A multi-biomarker disease activity (MBDA)-based cardiovascular disease (CVD) risk score was developed and internally validated in a Medicare cohort to predict 3-year risk for myocardial infarction (MI), stroke or CVD death in patients with rheumatoid arthritis (RA). It combines the MBDA score, leptin, MMP-3, TNF-R1, age and four clinical variables. We are now externally validating it in a younger RA cohort. Claims data from a private aggregator were linked to MBDA test data to create a cohort of RA patients ≥18 years old. A univariable Cox proportional hazards regression model was fit using the MBDA-based CVD risk score as sole predictor of time-to-a-CVD event (hospitalized MI or stroke).

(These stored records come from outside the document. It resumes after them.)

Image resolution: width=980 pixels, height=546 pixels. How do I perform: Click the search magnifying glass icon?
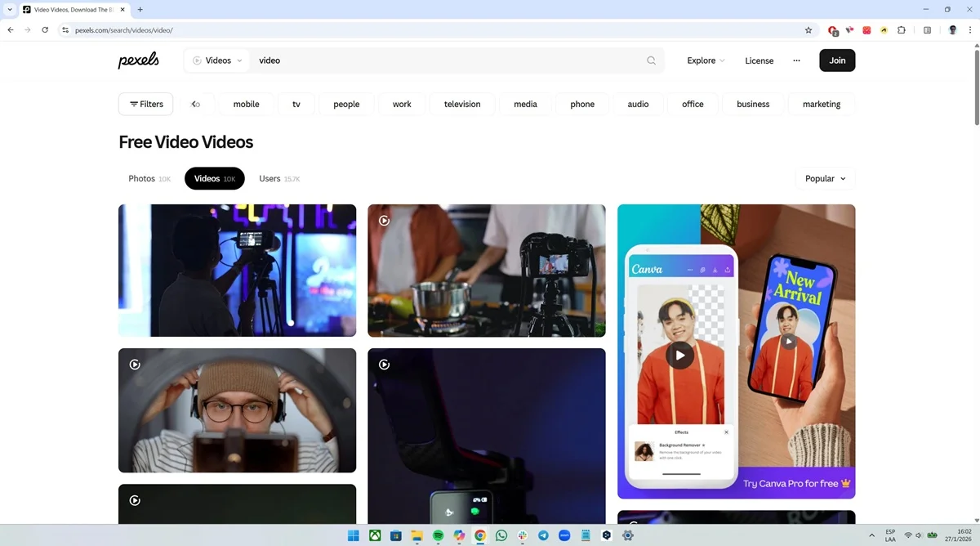click(x=651, y=60)
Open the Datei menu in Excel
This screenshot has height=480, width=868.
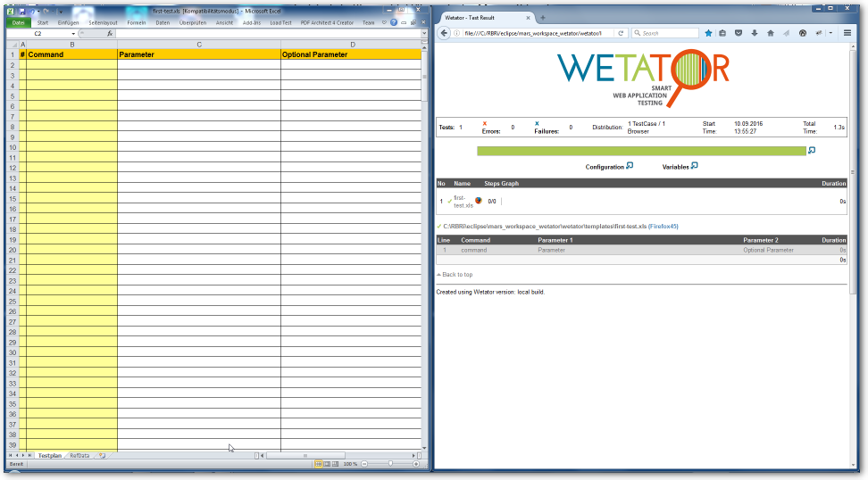pyautogui.click(x=18, y=22)
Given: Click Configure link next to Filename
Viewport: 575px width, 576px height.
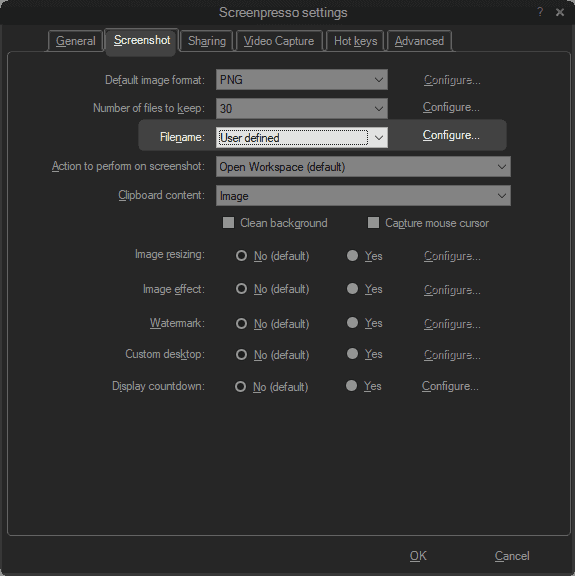Looking at the screenshot, I should 451,136.
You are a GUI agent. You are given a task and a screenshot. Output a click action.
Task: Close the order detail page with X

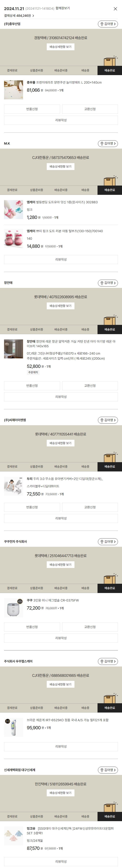(115, 9)
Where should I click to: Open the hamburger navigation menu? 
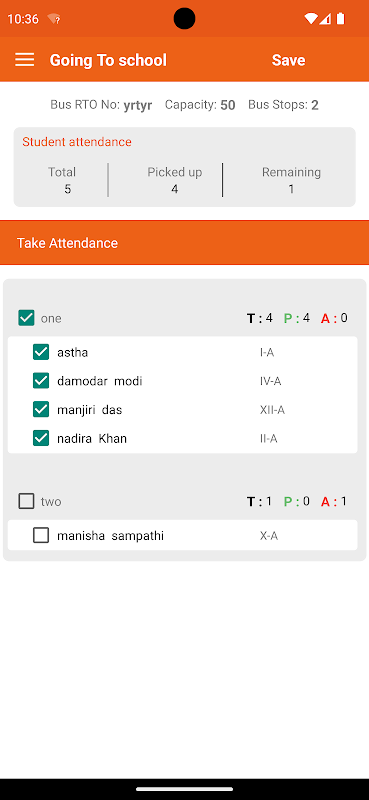point(24,60)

Hazard ratio (HR) estimate was determined for all patients and for clinically relevant subgroups. A multivariable Cox model evaluated whether the MBDA-based CVD risk score adds predictive information to clinical data. 49,028 RA patients (340 CVD events) were studied. Mean age was 52.3 years; 18.3% were male. HR for predicting 3-year risk of a CVD event by the MBDA-based CVD risk score in the full cohort was 3.99 (95% CI: 3.51-4.49, p = 5.0×10-95). HR were also significant for subgroups based on age, comorbidities, disease activity, and drug use. In a multivariable model, the MBDA-based CVD risk score added significant information to hypertension, diabetes, tobacco use, history of CVD, age, sex and CRP (HR = 2.27, p = 1.7×10-7). The MBDA-based CVD risk score has been externally validated in an RA cohort that is younger than and independent of the Medicare cohort that was used for development and internal validation.